**Material to process:**
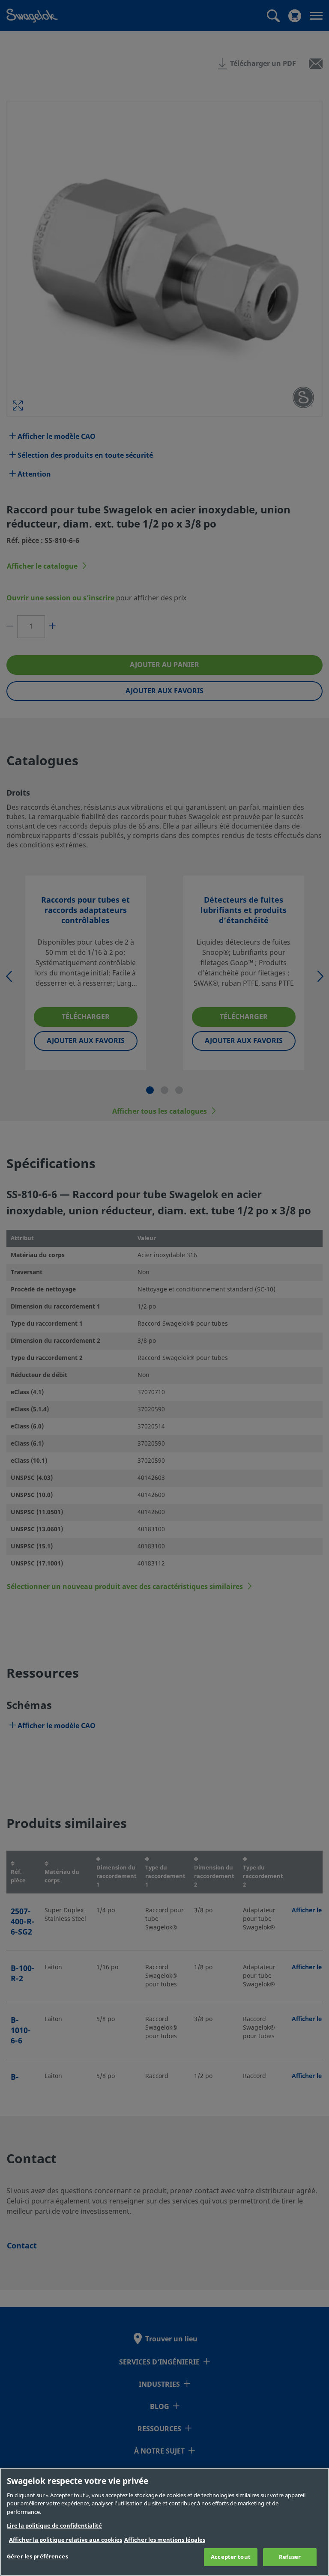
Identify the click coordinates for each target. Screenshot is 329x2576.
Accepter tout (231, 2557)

* * *

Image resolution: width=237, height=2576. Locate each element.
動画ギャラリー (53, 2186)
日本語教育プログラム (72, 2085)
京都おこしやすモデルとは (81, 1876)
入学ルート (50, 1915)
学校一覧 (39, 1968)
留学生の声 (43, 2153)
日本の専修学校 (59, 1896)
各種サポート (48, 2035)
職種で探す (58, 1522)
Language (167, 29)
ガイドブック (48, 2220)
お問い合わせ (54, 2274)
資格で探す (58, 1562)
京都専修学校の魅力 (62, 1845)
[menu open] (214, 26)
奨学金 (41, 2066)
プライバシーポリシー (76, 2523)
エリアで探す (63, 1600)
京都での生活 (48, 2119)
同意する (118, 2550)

**Problem description:**
Show every line of the data that includes the string "each".

**Answer space:**
Identify the click coordinates for each target. Screenshot is 329x2576.
Image resolution: width=237, height=2576. Locate each element.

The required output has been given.